Google's on screen keyboard properly displays the case of characters based on the state of the shift key. Apple's keyboard is kind of an unpolished insult to the concept of literacy. There's plenty of stuff I don't like about Google's applications but none of it is as unforgivable as that.

Comment Re:Why use ISP email? (Score 1) 269 269

Gmail as a mobile app is something I actually find quite problematic, since it has a lot of really terrible defaults. Users can't turn off threaded messaging and have to take positive action to reply inline, for example. I'd far rather use K9 or Kaiten mail on Android, if only because I don't have to put up with Google's backward default settings.

Comment Re:Not that excited about Fallout (Score 1) 113 113

I loved the first two Fallout games to death and I even enjoyed Tactics but man oh man do I hate most of Fallout 3, especially the DC ruins and metro stations. The whole thing needs about three times more textures and models than it has. I believe it can be improved with mods, but the game is sufficiently crashy and old that I'd rather just go back and play the games I know are good the way they are.

Comment Re:What is MediaGoblin? (Score 5, Insightful) 32 32

It's a hosting framework for media., so if you want to throw some videos or photos online and for some reason you don't like Youtube/Flickr/Tumblr/Zombo AND you have the disk space, CPU cycles and bandwidth, you can put up a MediaGoblin site and manage everything yourself.

It's a thing that should probably exist, but it's hard for me to get excited about it, either.

I more or less posted this exact same comment the last time we had a thread about Mediagoblin.

Comment Re:I wonder (Score 3, Interesting) 285 285

The new Microsoft CEO is much more comfortable with FOSS software. We're also seeing initiatives to support Docker containers on Windows and apt/yum/ports style software repositories and I don't think we'd have gotten any of that if Ballmer were still in charge.

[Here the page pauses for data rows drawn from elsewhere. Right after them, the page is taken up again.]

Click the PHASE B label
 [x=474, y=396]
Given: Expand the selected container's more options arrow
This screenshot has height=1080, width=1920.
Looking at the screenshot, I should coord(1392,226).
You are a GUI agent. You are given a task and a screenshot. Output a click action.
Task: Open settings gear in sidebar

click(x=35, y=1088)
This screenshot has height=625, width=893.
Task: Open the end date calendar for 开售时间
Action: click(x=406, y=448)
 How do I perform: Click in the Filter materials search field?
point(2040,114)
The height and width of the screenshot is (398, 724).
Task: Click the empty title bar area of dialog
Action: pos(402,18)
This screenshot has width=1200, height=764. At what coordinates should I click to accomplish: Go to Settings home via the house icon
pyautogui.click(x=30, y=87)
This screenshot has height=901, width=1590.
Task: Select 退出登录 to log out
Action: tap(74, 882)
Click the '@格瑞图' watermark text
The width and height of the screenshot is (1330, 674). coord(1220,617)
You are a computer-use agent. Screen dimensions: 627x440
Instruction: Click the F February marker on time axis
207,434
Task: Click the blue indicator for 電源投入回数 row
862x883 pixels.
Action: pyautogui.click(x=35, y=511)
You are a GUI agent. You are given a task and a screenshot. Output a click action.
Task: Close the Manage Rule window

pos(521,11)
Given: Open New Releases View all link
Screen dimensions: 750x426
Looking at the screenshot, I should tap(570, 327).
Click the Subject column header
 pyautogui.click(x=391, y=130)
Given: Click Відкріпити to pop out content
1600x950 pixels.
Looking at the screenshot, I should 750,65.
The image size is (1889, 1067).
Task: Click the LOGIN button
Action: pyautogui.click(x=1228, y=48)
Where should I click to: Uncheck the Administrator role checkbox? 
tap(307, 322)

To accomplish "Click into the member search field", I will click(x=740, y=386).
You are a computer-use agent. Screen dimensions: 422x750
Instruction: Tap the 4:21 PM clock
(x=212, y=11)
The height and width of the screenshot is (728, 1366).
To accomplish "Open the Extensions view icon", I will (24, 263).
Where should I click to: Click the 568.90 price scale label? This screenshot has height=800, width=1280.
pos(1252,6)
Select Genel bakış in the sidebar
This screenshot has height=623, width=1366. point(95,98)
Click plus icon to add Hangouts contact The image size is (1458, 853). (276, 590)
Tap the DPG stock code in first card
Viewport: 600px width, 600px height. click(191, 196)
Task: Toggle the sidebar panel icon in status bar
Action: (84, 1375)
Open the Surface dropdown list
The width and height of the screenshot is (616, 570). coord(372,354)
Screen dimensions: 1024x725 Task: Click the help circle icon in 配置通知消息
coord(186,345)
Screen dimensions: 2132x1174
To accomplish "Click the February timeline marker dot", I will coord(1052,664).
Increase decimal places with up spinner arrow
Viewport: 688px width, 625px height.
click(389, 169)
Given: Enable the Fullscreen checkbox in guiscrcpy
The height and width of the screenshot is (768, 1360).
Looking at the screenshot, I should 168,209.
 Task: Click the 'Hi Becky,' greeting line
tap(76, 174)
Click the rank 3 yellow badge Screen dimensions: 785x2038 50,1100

Comment Re: Pass because the price point is too high (Score 1) 80 80

I don't really understand why Apple wants to sell iMacs. They're a huge PITA to service, cost a fortune to ship and aren't particularly more capable than Mac Minis.If there were an Apple product line with a definite justification to end, it would be that one.

Comment Re: Pass because the price point is too high (Score 1) 80 80

You can get an entry-level Mac Mini, sure. It'll be physically larger and it'll be slower. You can also get slower Broadwell NUCs if you're actually price-sensitive enough to make that comparison. Figure that you'll pay $100 for 16GB RAM and $120 for an m.2 SSD + $25 for an Intel or Broadcom wireless card if you think you need one + whatever the barebones box costs ($300 for the Broadwell i3 up to $535 for the Broadwell i7). Apple's pricing on the Haswell Mac Minis is $500, $700, $1000 for an at-best 2.8GHz i5 with 8GB RAM or for a slug-like 1.4GHz ULV i5 with 4GB RAM and a magnetic drive on the low end.
To me it looks like the late 2014 Mac Minis lose out all the way around unless you're THAT hung up on getting OSX preinstalled or think Apple support is magic.

Comment Re:Pass because the price point is too high (Score 1) 80 80

Any mITX rig with stock Intel cooling, a PicoPSU and an mSATA/m.2 SSD actually has plenty of room for airflow since the bulky metal boxes of hard disk and power supply are out of the way. I also find the Antec NSK150, which has a front-mounted PSU, to work well enough for mainstream desktops.

Comment Re: "The Ego" (Score 1) 553 553

My read on the "IRS Scandal" is that conservative groups with iffy not for profit status are upset that laws still applied to them in ways that they hadn't under the Bush Administration. I don't believe the matter will be otherwise resolved while the current administration is in office and moreover, I'm not particularly surprised that executive agencies might have differing methods for enforcing their mandate from one executive to another, especially given the free pass given to some groups under a previous administration.

The brain is a wonderful organ; it starts working the moment you get up in the morning, and does not stop until you get to work.